WHAT THE TASK ASKS:
Print out every record below, exactly as written.

_ _ _

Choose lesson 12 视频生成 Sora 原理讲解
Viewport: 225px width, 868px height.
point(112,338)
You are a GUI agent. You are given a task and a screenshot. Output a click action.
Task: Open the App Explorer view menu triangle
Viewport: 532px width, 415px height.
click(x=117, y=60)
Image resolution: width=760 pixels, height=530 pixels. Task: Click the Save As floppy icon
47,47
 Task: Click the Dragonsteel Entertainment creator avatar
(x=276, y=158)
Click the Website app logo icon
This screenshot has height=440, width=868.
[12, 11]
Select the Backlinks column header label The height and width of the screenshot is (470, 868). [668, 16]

_ _ _

REPLY:
Choose lesson 12 视频生成 Sora 原理讲解
Viewport: 225px width, 868px height.
point(112,338)
You are a GUI agent. You are given a task and a screenshot. Output a click action.
Task: Open the App Explorer view menu triangle
Viewport: 532px width, 415px height.
click(x=117, y=60)
Image resolution: width=760 pixels, height=530 pixels. Task: Click the Save As floppy icon
47,47
 Task: Click the Dragonsteel Entertainment creator avatar
(x=276, y=158)
Click the Website app logo icon
This screenshot has height=440, width=868.
[12, 11]
Select the Backlinks column header label The height and width of the screenshot is (470, 868). [668, 16]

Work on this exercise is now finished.